Die zwei Abstürze von Boeing-Flugzeugen des Typs 737 Max und das daraus resultierende Flugverbot für die Maschine beschäftigen nun auch den amerikanischen Kongress. Für diesen Mittwoch war eine erste Anhörung vor dem Senat zu den Vorgängen rund um die 737 Max angesetzt.

Roland Lindner
Timo Kotowski

Boeing-Manager wurden dabei nicht erwartet; dies soll bei künftigen Anhörungen der Fall sein. Stattdessen sollten Vertreter amerikanischer Behörden aussagen, darunter Daniel Elwell, der kommissarische Leiter der Flugaufsicht FAA, sowie Calvin Scovel, der Generalinspekteur des Verkehrsministeriums, der gerade eine Überprüfung der Zertifizierung für die Boeing-Maschine bei der FAA gestartet hat.

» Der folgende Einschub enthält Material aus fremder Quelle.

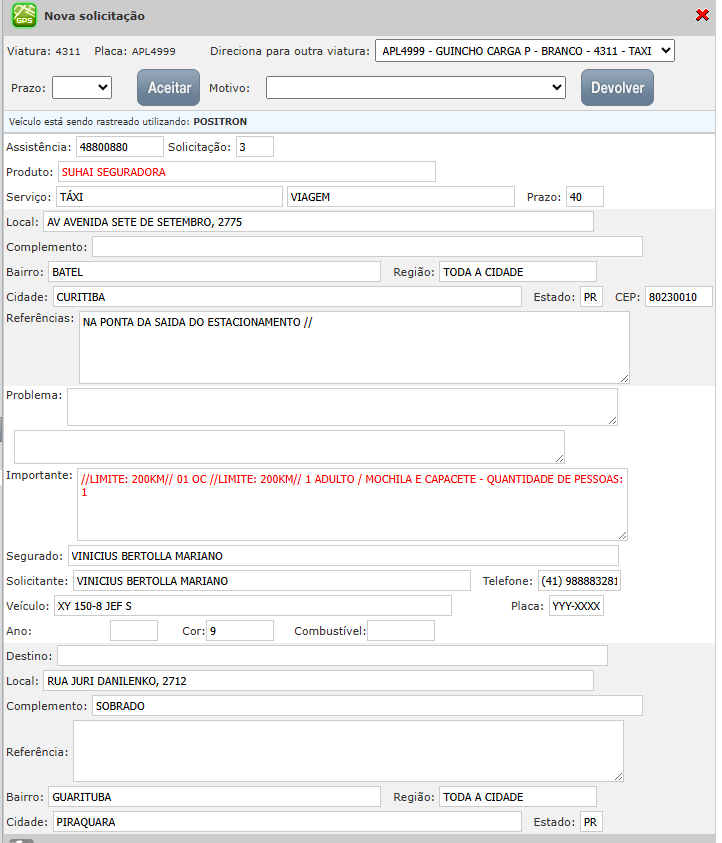Click the green GPS app icon
The height and width of the screenshot is (843, 722).
(23, 16)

Der Zulassungsprozess für Flugzeuge in Amerika ist im Zusammenhang mit den Unglücken in die Kritik geraten, denn seit einigen Jahren erlaubt es die FAA Boeing, daran mit selbst ausgewählten Mitarbeitern mitzuwirken. Und im Falle der 737 Max soll sie Medienberichten sogar zusätzliche sicherheitsrelevante Aufgaben an Boeing-Vertreter delegiert haben, um die Zertifizierung zu beschleunigen.

Nach dem vorab verbreiteten Redemanuskript für die Anhörung sagte Generalinspekteur Scovel, die FAA werde bis Juli dieses Jahres einen Plan vorlegen, der erhebliche Veränderungen in der Aufsicht vorsehe. Genaue Details gingen aus der Rede nicht hervor.

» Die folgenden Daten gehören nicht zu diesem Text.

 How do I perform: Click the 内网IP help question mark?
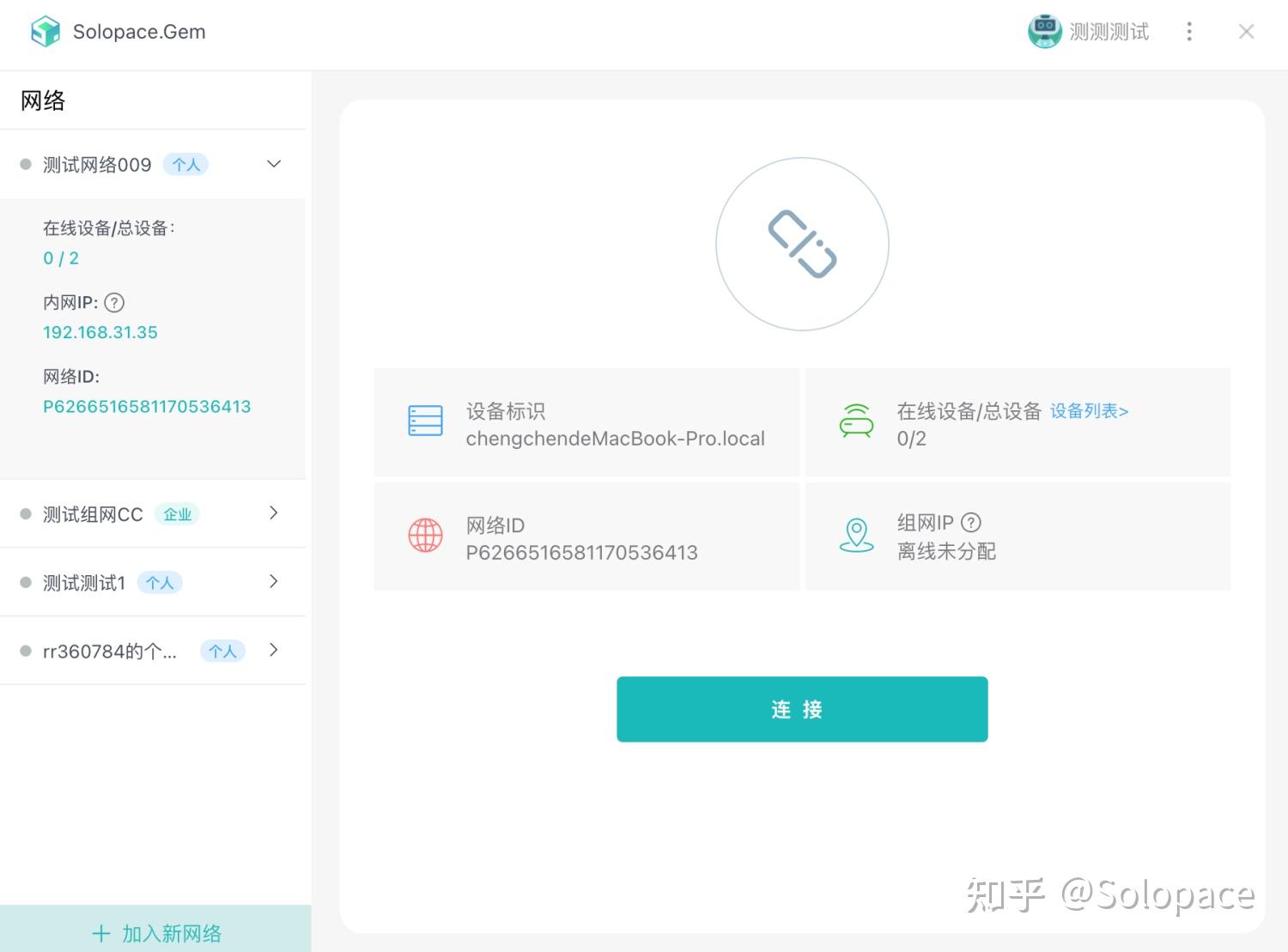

FAA-Chef Elwell gab laut seinem Redetext zu, dass die Aufsichtsfunktion der Behörde sich „entwickeln“ müsse, aber er verteidigte auch die Zertifizierung für die 737 Max und die grundsätzliche Politik, bei der Zulassung mit den Herstellern zu kooperieren. „Dies ist keine Selbstzertifizierung; die FAA behält strikte Autorität über die Aufsicht.“

Was ist mit der Software?

Das Delegieren von Aufgaben an Hersteller helfe der Behörde, Ressourcen zu sparen und sei auch vom Kongress so angeordnet. In die Sicherheitsprüfung für die MCAS-Software bei der 737 Max, die im Verdacht steht, bei den Abstürzen eine Rolle gespielt zu haben, war die FAA nach Elwells Angaben „direkt“ eingebunden. Der Zertifizierungsprozess für die Maschine sei „detailliert und gründlich“ gewesen, insgesamt seien 297 Flugtests durchgeführt worden, und in einigen davon sei auch das MCAS-System getestet worden.

Elwell sorgte indessen auch für neuen Gesprächsstoff, als er sagte, Boeing habe der Behörde schon am 21. Januar einen Vorschlag für eine Nachbesserung der MCAS-Software zur Zertifizierung vorgelegt und somit deutlich vor dem zweiten Absturz einer 737 Max in Äthiopien am 10. März. Das warf die Frage auf, ob es nicht möglich gewesen wäre, die neue Software schon vorher freizugeben und einzusetzen. Ein Sprecher der Behörde sagte, es habe sich um eine frühe Version der Software gehandelt.

Boeing selbst sieht sich mit der neuen Software auf gutem Weg. An diesem Mittwoch wollte der Konzern sie einer Gruppe von 200 Piloten und Regulierern aus der ganzen Welt in seinem Werk in der Nähe von Seattle vorstellen. Der für Produktentwicklung zuständige Mike Sinnett sagte in einer Telefonkonferenz, Boeing habe „seit einiger Zeit“ an der Software gearbeitet und habe nach gründlichen Tests volles Vertrauen in ihre Sicherheit.